The neural network structure we employed may be appropriate for other transport processes, but future XGA studies will generally need to tailor neural networks that model genetic interactions based on prior understanding of gene functions, including a consideration of potential unobserved factors. For example, it has been shown that two mutations in a given protein can additively affect thermodynamic stability to yield non-additive effects on overall function (Diss and Lehner, 2018; Sarkisyan et al., 2016). Here, we modeled an analogous phenomenon, that independent effects of transporter knockouts on two unobserved factors—drug efflux activity and between-transporter influence—can have non-linear effects on phenotype, resulting in complex genetic interactions. In the case of fluconazole resistance, a set of complex genetic interactions involving five transporters could be simply modeled as one fluconazole-effluxing transporter (Pdr5) and four transporters that each independently modulate an unobserved Pdr5 regulator (Figure 6E).
In summary, we described a general XGA strategy for profiling and modeling high-order genotype-to-phenotype relationships, implemented a version of XGA in yeast, and showed that it can help functionally dissect and understand a complex system.
STAR★METHODS
LEAD CONTACT AND MATERIALS AVAILABILITY
Further information and requests for resources and reagents should be directed to and will be fulfilled by the Lead Contact, Frederick P. Roth (fritz.roth@utoronto.ca).
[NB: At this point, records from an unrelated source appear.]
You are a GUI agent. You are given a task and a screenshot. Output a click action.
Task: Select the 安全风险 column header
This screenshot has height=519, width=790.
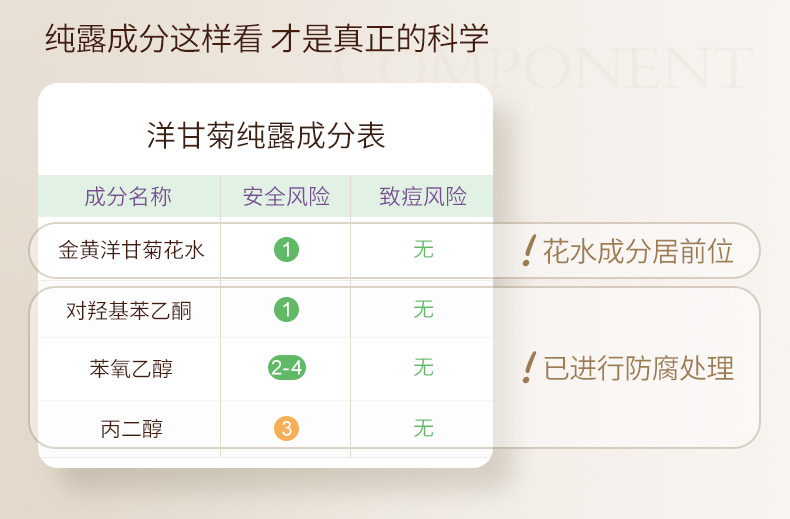(286, 197)
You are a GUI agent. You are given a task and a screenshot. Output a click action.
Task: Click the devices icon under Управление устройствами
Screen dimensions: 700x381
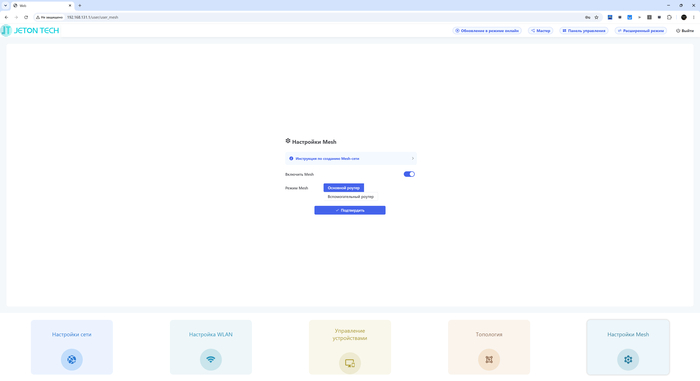pyautogui.click(x=350, y=363)
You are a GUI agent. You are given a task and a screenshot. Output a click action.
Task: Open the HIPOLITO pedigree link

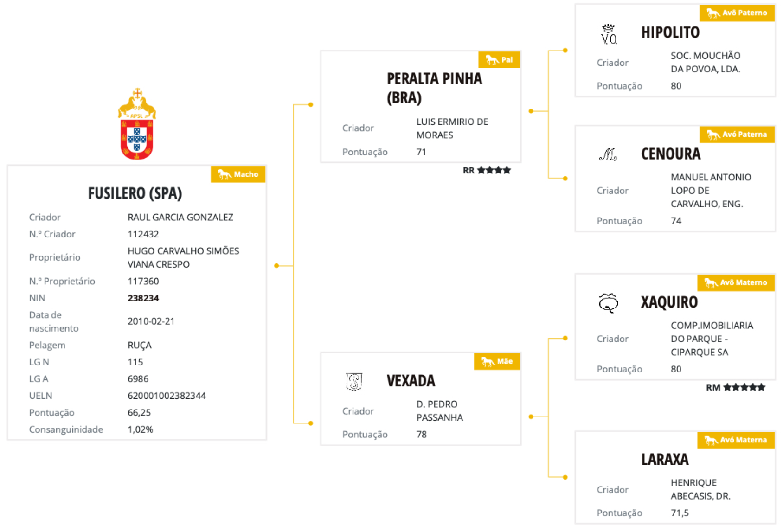pos(670,32)
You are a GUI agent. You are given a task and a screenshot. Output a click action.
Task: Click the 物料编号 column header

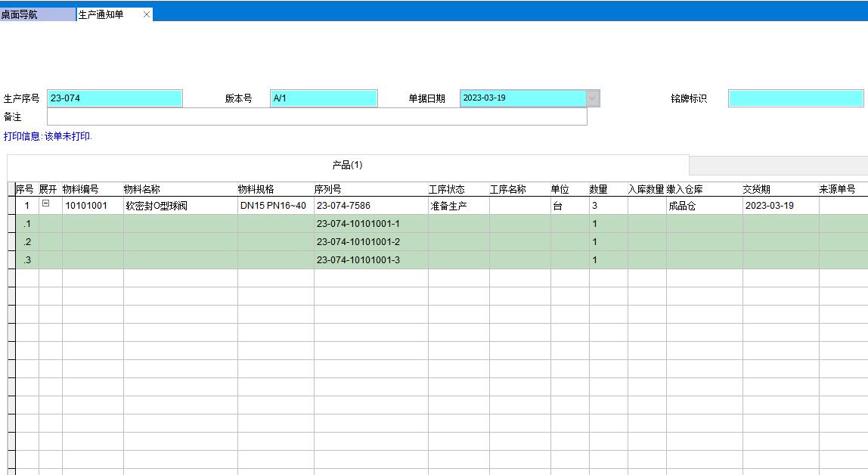[x=80, y=189]
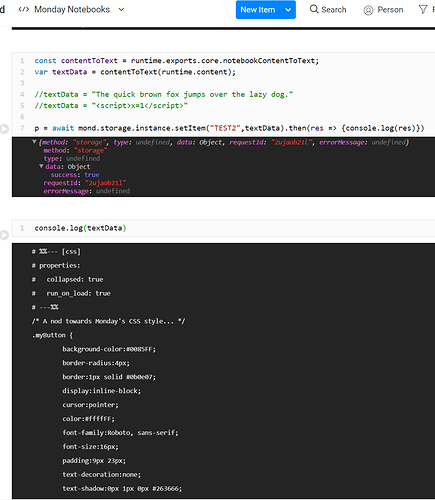Open the New Item dropdown arrow
This screenshot has height=500, width=435.
(288, 10)
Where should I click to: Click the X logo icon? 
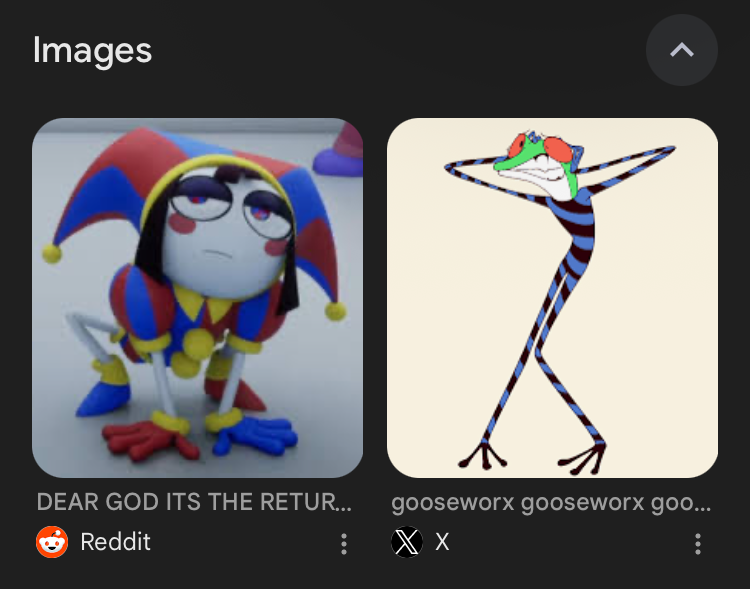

All unique/stable reagents generated in this study are available from the Lead Contact without restriction.
EXPERIMENTAL MODEL AND SUBJECT DETAILS
Saccharomyces Cerevisiae Strains
RY0622 (ABC-16/’Green Monster’ MATa)
MATa adp1Δ snq2Δ ycf1Δ pdr15Δ yor1Δ vmr1Δ pdr11Δ nft1Δ bpt1Δ ybt1Δ pdr18Δ yol075cΔ aus1Δ pdr5Δ pdr10Δ pdr12Δ can1Δ::GMToolkit-a (CMVpr-rtTA KanMX4 STE2pr-Sp-his5) his3Δ1 leu2Δ0 ura3Δ0 met15Δ0
RY0146 (“Toolkit-a” Strain)
MATa lyp1Δ his3Δ1 leu2Δ0 ura3Δ0 met15Δ0 can1Δ::GMToolkit-a (CMVpr-rtTA KanMX4 STE2pr-Sp-his5)
RY0566 (“Toolkit-a” Strain with Tet-inducible GFP-URA3)
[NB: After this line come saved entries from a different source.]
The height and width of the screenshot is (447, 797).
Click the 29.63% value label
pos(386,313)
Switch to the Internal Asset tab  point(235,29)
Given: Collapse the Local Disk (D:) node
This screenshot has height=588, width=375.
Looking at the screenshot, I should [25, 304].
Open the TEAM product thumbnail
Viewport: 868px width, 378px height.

MATa lyp1Δ his3Δ1 leu2Δ0 ura3Δ0 met15Δ0 can1Δ::GMToolkit-aA (CMVpr-rtTA KanMX4 STE2pr-Sp-his5) hoΔ::tetO2-GFP-URA3
RY0148 (“Toolkit-α” Strain)
MATα lyp1Δ his3Δ1 leu2Δ0 ura3Δ0 met15Δ0 can1Δ::GMToolkit-α (CMVpr-rtTA NatMX4 STE3pr-LEU2)
Barcoded RY0148 Pool
MATα lyp1Δ his3Δ1 leu2Δ0 ura3Δ0 met15Δ0 can1Δ::GMToolkit-α (CMVpr-rtTA NatMX4 STE3pr-LEU2) hoΔ::loxP UP-tag HphMX4 DN-tag lox2272
METHODS DETAILS
Creating the Barcoder Plasmid
We added a ‘barcoder’ locus flanked by loxP and lox2272 into a pSH47 plasmid backbone expressing GAL1pr-CRE. This barcoder locus consisted of a random 25bp DNA sequence (‘UP tag’) in between two common primer regions (‘US1’ and ‘US2’), followed by a HphMX4 cassette, and another random 25bp DNA sequence (‘DN tag’) in between two common primer regions (‘DS1’ and ‘DS2’). This entire locus was flanked by loxP and lox2272 sites.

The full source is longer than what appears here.